» EXERCISE DETAILS:
Starting at the line that contains "Screen dimensions: 1034x1222", transcribe every remaining line of the data below exactly, and omit all pictures.

------------------------------------------------------------------------

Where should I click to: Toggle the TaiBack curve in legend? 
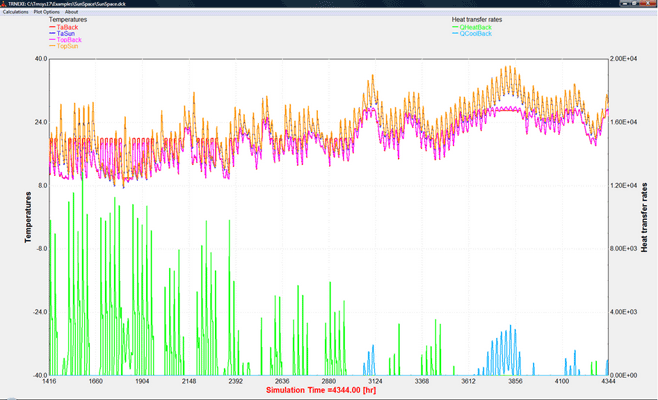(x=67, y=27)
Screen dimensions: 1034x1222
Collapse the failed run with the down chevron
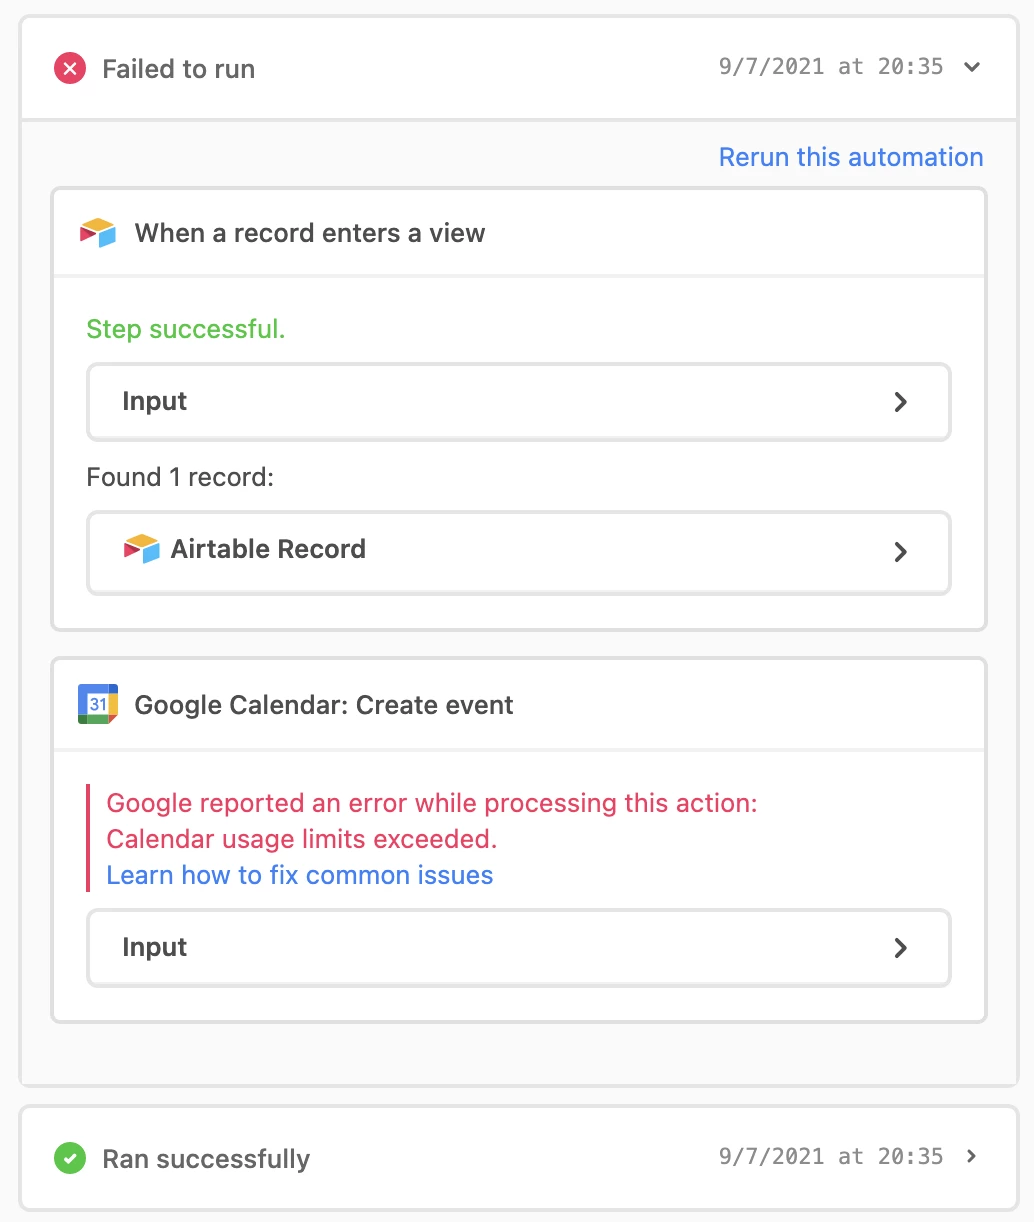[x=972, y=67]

------------------------------------------------------------------------

» ANSWER BOX:
Screen dimensions: 1034x1222
Collapse the failed run with the down chevron
[x=972, y=67]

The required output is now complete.